Metabolic pathways utilized by Phanerochaete chrysosporium for degradation of the cyclodiene pesticide endosulfan.

Recent studies have shown that cultures of white rot fungi not favoring the production of lignin and manganese peroxidases are effective in degrading certain xenobiotics. In this study we have used endosulfan as a model xenobiotic to assess the enzymatic mechanisms of pesticide metabolism under ligninolytic (nutrient-deficient) and nonligninolytic (nutrient-rich) culture conditions. Rapid metabolism of this chlorinated pesticide occurred under each nutrient condition tested. However, the extent of degradation and the nature of the metabolic products differed for nutrient-deficient and nutrient-rich media.
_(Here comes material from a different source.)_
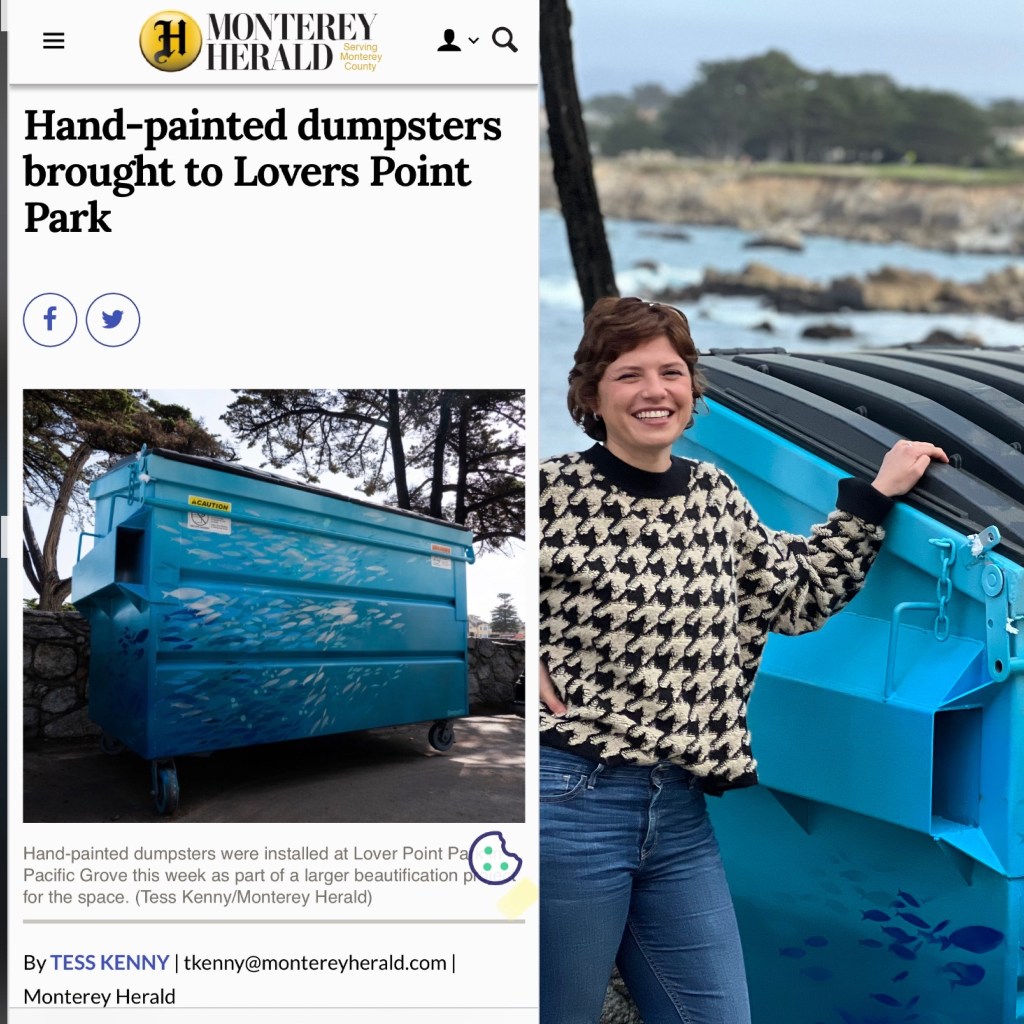Click the photo of the woman beside the dumpster
Image resolution: width=1024 pixels, height=1024 pixels.
coord(782,512)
The pathways for endosulfan metabolism were characterized by analysis of the fungal metabolites produced. The major endosulfan metabolites were identified by gas chromatography-electron capture detection and gas chromatography-mass spectrometry as endosulfan sulfate, endosulfan diol, endosulfan hydroxyether, and a unknown metabolite tentatively identified as endosulfan dialdehyde. The nature of the metabolites formed indicates that this organism utilizes both oxidative and hydrolytic pathways for metabolism of this pesticide. Piperonyl butoxide, a known cytochrome P-450 inhibitor, significantly inhibited the oxidation of endosulfan to endosulfan sulfate and enhanced hydrolysis of endosulfan to endosulfan diol. We suggest that the metabolism of endosulfan is mediated by two divergent pathways, one hydrolytic and the other oxidative. Judging by the inactivity of extracellular fluid and partially purified lignin peroxidase in metabolizing endosulfan, we conclude that metabolism of this compound does not involve the action of extracellular peroxidases.